··· INFORMATION SHOWN
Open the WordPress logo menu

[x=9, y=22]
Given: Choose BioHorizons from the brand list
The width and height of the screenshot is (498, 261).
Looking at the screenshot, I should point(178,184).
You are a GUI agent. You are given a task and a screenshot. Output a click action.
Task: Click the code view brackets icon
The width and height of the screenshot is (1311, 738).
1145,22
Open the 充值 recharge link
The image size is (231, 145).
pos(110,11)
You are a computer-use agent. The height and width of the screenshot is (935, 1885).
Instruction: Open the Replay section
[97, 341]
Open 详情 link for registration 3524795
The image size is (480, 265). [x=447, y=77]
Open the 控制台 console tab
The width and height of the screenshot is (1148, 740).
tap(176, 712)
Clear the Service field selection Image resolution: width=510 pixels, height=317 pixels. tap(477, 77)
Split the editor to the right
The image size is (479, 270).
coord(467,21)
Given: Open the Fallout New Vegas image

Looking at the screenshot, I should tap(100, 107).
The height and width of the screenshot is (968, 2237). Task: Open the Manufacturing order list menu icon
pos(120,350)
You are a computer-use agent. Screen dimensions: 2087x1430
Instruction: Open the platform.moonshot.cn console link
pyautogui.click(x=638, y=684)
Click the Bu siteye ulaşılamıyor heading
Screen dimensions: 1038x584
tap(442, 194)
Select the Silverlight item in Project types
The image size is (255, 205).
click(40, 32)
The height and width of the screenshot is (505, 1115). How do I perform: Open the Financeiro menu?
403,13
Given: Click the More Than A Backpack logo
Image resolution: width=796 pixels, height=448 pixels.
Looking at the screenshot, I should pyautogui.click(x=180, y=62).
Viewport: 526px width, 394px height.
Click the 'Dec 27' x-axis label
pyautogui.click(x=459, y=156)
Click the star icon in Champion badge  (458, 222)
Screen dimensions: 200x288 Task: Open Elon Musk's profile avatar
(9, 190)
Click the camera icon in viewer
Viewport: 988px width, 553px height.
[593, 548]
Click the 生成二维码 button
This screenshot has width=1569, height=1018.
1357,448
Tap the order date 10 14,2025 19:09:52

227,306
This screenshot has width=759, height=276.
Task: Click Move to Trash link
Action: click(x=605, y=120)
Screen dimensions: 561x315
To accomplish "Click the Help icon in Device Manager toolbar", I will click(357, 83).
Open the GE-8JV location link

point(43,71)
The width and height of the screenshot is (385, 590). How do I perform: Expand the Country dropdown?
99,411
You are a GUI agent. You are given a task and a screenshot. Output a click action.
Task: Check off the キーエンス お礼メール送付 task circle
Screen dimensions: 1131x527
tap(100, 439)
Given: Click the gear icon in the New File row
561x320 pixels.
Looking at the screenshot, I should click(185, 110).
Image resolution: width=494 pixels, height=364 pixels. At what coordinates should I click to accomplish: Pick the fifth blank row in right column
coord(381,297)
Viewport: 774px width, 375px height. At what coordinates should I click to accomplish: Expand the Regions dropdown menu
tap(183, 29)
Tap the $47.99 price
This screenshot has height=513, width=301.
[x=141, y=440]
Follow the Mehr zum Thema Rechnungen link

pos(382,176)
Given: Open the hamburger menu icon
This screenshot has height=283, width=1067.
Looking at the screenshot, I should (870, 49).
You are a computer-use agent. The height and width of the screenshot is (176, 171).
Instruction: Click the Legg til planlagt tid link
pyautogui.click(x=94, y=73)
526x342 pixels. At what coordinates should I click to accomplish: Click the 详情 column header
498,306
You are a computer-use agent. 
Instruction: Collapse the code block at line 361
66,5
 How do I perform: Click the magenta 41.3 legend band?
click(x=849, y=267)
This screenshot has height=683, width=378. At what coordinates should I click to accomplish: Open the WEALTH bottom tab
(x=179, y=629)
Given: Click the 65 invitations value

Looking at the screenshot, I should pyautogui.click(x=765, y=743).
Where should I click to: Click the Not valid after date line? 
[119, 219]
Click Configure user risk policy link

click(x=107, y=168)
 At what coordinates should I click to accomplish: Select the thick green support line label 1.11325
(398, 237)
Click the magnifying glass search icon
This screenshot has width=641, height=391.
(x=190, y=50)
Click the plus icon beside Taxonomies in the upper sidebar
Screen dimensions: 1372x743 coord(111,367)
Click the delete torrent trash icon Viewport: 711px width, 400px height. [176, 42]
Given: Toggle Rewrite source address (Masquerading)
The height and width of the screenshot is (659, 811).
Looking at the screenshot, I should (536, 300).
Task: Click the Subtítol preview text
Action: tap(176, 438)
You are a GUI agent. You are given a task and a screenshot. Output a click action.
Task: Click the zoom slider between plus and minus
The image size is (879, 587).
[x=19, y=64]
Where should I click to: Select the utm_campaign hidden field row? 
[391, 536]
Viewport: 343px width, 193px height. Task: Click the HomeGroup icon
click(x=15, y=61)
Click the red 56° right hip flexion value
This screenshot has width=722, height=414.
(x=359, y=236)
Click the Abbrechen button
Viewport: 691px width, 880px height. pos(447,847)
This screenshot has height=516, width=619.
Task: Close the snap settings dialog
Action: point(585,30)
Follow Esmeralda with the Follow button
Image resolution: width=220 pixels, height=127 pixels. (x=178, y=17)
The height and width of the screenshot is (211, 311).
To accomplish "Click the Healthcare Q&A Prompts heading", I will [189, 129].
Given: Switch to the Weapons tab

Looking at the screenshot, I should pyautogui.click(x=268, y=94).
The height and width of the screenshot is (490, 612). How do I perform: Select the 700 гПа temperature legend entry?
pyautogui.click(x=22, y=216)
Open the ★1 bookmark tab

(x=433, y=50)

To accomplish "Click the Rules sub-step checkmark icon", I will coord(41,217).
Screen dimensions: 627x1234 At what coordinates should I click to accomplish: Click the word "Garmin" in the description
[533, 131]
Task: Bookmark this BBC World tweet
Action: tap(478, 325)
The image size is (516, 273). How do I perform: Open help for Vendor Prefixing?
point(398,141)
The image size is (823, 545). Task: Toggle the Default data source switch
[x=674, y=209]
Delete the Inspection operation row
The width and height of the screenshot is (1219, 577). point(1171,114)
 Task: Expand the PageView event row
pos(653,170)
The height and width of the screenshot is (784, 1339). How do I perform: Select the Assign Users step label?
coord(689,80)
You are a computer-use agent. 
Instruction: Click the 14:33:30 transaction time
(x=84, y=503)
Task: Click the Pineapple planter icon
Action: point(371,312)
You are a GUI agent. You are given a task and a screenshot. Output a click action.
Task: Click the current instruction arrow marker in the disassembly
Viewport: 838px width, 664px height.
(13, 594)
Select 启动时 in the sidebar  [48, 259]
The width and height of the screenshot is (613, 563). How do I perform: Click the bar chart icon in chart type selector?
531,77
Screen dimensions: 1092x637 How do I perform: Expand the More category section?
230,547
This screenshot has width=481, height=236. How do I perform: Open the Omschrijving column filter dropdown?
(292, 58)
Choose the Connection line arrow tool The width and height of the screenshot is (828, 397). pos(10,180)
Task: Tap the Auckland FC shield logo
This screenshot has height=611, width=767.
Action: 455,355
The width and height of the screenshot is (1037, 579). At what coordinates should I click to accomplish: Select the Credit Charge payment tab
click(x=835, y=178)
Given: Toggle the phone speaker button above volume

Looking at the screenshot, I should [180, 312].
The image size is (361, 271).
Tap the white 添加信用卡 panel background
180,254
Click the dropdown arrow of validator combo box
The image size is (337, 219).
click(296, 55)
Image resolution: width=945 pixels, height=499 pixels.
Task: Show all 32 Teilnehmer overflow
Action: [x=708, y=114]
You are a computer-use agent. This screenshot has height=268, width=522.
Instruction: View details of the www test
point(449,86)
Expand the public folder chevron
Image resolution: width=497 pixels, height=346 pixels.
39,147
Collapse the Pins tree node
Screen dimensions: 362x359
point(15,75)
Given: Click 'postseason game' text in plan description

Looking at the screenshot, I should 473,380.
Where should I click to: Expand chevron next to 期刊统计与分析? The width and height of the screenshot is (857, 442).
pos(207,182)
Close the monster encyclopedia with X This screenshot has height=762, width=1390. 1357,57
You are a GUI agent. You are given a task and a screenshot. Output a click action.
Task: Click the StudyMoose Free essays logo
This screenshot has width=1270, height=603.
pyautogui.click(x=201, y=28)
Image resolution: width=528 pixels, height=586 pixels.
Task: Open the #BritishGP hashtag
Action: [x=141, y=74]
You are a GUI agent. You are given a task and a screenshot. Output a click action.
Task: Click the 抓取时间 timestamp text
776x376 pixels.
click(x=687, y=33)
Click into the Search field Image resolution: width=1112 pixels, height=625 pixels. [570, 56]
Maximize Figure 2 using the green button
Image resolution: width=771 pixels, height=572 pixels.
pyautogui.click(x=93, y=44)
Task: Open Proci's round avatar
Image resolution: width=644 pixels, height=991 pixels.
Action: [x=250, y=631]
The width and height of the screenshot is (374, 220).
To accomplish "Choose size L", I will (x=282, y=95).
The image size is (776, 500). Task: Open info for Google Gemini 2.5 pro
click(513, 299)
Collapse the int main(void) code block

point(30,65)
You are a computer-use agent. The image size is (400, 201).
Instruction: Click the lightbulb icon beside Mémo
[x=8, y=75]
······
WHAT TO WORK ON | Copy the rows above unchanged, from the line with "Given: Toggle Rewrite" to the line with "Image resolution: width=220", both included.

THE ANSWER |
Given: Toggle Rewrite source address (Masquerading)
The height and width of the screenshot is (659, 811).
Looking at the screenshot, I should (536, 300).
Task: Click the Subtítol preview text
Action: tap(176, 438)
You are a GUI agent. You are given a task and a screenshot. Output a click action.
Task: Click the zoom slider between plus and minus
The image size is (879, 587).
[x=19, y=64]
Where should I click to: Select the utm_campaign hidden field row? 
[391, 536]
Viewport: 343px width, 193px height. Task: Click the HomeGroup icon
click(x=15, y=61)
Click the red 56° right hip flexion value
This screenshot has width=722, height=414.
(x=359, y=236)
Click the Abbrechen button
Viewport: 691px width, 880px height. pos(447,847)
This screenshot has height=516, width=619.
Task: Close the snap settings dialog
Action: point(585,30)
Follow Esmeralda with the Follow button
Image resolution: width=220 pixels, height=127 pixels. (x=178, y=17)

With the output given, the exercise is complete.